Julian Casablancas – Phrazes for the Young
It’s been a long long time since the essence of cool was brought back by The Strokes. No longer do we have to listen to stagnant rock on the radio, and the indie underground seems to have grown substantially. We owe a great deal of that to Julian Casablancas. His new album Phrazes for the Young creates a certain sense of nostalgia; it makes you look back to those days when it all seemed new and vibrant.
Hands down, the first three songs on this record, “Out of the Blue,” “Left and Right in the Dark,” and “11th Dimension,” are all ridiculously good songs. You can say that they have a more pop-centric leaning than most of the work done by Casablancas other band, but you can’t deny that the infections hooks are in abundance on these first three tracks. If you take “11th Dimension” alone, you can see that combining the swagger of The Strokes with the electronic pop of Phoenix packs a huge punch. This is such a killer opening to the album, that it really makes the latter half of the album fall flat on its face before our eyes.

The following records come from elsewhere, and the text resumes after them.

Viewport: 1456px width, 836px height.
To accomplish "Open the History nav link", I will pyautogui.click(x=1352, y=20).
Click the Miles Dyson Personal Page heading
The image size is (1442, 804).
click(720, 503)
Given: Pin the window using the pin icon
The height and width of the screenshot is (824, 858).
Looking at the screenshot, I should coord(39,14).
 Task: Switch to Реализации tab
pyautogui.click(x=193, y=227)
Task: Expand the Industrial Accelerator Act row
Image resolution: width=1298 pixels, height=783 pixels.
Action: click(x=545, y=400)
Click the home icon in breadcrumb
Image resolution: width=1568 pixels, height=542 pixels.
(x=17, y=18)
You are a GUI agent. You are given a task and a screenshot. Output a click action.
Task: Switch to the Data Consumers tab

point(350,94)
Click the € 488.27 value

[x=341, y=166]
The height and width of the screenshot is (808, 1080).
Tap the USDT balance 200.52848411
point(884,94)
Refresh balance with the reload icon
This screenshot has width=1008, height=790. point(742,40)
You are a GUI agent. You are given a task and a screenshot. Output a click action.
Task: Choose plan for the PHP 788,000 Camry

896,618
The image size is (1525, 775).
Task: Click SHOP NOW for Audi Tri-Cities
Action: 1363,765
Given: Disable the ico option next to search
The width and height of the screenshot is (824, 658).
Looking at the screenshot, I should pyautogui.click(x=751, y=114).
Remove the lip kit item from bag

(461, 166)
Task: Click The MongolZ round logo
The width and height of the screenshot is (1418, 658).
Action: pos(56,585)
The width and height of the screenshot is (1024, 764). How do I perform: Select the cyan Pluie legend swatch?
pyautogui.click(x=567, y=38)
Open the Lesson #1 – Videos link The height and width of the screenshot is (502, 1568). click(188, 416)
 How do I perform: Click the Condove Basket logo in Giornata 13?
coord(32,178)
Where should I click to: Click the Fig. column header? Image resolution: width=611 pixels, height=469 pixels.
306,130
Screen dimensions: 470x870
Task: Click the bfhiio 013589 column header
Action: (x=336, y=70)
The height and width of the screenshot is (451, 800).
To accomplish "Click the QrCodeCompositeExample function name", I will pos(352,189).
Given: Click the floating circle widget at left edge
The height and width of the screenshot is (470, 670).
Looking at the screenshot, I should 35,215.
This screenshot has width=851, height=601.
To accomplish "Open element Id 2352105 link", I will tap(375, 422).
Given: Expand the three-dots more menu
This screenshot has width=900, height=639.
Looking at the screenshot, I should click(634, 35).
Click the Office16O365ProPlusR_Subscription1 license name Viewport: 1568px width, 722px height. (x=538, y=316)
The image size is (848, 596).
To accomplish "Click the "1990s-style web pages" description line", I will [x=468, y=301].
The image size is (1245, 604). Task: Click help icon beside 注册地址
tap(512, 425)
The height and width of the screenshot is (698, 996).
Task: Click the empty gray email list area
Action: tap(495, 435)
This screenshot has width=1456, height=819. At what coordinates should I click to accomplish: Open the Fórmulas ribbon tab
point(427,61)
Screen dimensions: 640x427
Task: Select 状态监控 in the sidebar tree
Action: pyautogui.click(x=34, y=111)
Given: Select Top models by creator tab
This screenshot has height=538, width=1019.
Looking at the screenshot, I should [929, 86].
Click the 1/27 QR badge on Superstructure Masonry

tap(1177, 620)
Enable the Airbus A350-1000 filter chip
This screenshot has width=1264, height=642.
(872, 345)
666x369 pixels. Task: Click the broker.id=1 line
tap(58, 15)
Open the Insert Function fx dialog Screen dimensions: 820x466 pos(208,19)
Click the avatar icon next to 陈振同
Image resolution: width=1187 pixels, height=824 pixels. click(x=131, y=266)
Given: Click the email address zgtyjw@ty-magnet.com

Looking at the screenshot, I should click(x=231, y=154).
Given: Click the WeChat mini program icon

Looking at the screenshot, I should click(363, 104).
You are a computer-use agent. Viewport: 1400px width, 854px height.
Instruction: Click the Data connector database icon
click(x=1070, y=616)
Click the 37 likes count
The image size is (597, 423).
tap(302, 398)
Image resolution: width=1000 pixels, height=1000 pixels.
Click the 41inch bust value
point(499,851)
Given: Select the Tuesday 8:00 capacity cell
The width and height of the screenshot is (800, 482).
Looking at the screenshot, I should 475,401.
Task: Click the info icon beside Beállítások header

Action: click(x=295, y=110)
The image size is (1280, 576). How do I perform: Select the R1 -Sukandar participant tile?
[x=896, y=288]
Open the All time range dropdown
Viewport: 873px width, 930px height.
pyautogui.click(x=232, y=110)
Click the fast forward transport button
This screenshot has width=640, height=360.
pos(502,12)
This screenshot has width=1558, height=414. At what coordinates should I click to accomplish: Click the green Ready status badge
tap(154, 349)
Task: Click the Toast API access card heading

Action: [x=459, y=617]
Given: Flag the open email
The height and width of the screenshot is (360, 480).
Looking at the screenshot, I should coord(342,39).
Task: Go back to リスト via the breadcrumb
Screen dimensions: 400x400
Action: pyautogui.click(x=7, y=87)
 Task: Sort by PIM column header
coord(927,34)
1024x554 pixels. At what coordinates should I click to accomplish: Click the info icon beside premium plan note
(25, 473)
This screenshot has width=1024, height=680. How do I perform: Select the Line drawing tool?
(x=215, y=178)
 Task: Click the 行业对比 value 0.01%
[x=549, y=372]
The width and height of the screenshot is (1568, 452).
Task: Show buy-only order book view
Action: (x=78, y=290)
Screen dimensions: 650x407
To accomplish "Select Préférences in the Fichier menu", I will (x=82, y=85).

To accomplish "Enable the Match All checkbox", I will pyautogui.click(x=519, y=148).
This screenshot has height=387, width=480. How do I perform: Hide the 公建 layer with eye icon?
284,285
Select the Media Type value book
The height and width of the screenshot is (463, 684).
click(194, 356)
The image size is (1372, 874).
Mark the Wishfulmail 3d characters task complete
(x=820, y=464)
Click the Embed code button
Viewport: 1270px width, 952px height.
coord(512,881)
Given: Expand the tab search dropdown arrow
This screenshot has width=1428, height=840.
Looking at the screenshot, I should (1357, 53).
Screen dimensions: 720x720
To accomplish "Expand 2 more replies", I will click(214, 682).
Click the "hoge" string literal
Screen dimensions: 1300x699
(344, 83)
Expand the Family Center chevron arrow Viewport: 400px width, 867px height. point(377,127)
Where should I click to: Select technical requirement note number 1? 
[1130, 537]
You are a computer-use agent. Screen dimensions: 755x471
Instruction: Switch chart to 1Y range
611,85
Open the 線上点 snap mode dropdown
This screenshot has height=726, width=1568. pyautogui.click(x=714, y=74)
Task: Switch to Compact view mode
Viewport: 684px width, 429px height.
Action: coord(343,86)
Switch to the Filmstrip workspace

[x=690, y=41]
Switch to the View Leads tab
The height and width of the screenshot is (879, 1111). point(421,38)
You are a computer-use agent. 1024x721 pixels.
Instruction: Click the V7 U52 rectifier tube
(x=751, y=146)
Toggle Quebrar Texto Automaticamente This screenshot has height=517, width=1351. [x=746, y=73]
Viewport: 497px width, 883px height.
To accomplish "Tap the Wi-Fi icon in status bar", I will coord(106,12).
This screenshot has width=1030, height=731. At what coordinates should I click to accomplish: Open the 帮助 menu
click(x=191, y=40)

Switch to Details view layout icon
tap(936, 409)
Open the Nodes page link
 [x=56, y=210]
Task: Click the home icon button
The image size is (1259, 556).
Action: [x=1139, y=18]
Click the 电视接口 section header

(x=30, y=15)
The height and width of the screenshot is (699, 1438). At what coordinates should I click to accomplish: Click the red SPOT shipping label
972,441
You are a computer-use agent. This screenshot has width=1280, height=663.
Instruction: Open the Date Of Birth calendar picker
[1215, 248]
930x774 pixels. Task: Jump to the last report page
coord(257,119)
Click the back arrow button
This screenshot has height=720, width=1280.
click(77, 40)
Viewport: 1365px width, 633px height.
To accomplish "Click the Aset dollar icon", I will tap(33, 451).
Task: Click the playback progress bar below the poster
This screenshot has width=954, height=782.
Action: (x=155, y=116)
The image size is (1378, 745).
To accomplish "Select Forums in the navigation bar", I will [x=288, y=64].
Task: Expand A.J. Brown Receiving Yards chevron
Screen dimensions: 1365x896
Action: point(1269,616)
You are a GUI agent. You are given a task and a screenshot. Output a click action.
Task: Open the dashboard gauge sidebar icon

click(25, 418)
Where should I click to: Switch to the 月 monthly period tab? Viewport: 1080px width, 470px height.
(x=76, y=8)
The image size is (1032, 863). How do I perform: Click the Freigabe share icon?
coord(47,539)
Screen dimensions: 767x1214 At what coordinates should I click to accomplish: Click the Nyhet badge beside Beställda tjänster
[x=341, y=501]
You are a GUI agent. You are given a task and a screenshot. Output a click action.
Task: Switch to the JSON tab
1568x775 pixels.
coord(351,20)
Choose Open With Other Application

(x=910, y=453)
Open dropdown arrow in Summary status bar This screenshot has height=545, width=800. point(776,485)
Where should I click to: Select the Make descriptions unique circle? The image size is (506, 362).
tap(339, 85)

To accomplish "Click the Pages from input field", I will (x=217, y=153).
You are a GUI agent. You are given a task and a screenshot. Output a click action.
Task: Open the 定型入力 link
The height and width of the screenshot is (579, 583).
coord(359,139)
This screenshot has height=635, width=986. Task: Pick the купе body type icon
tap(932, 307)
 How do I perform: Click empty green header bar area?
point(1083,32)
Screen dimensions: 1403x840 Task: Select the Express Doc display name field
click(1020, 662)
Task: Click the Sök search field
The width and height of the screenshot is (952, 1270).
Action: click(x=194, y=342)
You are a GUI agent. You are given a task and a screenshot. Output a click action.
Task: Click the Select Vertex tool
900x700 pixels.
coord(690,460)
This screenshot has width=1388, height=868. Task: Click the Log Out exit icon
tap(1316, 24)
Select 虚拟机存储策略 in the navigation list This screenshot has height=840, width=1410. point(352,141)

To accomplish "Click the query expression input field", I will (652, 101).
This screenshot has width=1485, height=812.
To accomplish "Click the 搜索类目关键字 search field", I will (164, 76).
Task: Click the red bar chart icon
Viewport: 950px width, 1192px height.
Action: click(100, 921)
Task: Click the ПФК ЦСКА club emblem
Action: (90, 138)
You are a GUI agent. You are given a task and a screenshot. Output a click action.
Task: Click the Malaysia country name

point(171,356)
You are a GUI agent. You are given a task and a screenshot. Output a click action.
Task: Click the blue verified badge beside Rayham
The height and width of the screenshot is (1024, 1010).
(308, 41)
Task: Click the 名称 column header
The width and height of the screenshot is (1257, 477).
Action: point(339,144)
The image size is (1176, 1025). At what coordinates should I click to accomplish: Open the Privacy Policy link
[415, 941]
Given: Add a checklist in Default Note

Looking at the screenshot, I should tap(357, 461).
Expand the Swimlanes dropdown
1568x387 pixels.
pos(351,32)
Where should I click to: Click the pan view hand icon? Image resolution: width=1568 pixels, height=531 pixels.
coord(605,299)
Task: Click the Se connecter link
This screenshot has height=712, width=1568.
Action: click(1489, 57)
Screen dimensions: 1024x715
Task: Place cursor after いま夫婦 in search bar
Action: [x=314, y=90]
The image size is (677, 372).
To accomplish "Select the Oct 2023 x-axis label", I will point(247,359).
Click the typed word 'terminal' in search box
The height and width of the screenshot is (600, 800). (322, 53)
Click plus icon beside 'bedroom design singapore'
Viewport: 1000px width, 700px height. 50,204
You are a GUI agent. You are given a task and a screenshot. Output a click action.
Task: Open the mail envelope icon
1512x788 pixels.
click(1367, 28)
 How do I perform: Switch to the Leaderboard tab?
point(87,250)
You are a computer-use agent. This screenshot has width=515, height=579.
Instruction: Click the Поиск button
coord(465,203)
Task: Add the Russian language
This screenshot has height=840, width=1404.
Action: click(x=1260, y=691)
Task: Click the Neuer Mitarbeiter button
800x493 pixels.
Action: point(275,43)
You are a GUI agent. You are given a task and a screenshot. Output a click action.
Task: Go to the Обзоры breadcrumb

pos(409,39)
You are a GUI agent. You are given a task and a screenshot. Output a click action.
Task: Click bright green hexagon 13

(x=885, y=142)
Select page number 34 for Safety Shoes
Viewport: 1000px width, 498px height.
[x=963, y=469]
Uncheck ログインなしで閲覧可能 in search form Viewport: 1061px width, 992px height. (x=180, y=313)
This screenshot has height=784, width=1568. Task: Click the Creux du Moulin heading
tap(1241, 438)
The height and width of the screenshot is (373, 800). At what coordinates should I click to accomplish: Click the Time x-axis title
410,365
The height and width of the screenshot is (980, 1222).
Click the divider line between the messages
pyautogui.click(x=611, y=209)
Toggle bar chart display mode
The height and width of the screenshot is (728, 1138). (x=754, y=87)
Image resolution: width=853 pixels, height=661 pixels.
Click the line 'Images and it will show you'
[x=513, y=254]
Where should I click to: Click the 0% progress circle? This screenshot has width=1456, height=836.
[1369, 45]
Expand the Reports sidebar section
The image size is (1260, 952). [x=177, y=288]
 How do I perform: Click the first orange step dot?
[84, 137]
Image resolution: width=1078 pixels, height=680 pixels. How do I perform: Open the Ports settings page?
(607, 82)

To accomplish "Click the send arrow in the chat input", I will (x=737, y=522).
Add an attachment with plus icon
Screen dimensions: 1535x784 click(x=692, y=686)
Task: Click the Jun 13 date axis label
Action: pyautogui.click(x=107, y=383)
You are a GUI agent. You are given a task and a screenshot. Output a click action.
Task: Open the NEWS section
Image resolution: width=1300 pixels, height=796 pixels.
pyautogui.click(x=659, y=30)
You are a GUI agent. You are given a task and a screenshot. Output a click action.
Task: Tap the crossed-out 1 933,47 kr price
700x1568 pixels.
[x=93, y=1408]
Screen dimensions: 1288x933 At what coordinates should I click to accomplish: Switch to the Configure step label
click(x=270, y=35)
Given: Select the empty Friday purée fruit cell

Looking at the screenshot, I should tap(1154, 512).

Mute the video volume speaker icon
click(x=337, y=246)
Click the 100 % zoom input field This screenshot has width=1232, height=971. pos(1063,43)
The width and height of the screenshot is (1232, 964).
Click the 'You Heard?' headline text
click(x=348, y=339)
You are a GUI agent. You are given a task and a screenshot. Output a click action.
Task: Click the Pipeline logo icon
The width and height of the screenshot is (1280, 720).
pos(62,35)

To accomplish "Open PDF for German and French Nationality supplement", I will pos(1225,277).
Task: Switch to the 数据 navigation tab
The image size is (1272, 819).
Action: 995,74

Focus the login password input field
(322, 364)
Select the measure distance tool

Once you get to the last five songs, the pace is gone, and with it, the depth that seemingly existed from the outstart. “Ludlow St.” has sort of a throwback feeling to a summer folk string, almost as if The Beatles have just entered into Julian’s lexicon, while the lyrics are reminiscent of Whitman’s Song of Myself. It’s clever, but it is not a song that will last long in your memory.
“River of Brakelights” does sound exactly like some of the more straightforward rock songs that eclipsed the gems that were on First Impression of Earth. Unfortunately, Julian Casablancas has a difficult time as it is differentiating the tones in vocals, and this song makes that all too apparent, which lead to the damage that devours this track.
All this seems to head towards the trudgingly slow “Tourist,” a song that is lyrically akin to “Ludlow St.” All the punch is clearly gone at this point, and you can feel your heart sink as the album draws to a close. It’s a shame actually, as the record began with such a promising start that you wanted the entire thing to be successful, but our luck has run out here. Still, for those die-hard completists, you will find the voice of The Strokes living in a different place, one that at times, is as exciting as we’ve ever heard him. Perhaps such moments make it onto the new work of either of his bands.[audio:http://austintownhall.com/wp-content/uploads/2009/09/Julian-Casablancas-11th-Dimension.mp3]
Download: Julian Casablancas – 11th Dimension [MP3]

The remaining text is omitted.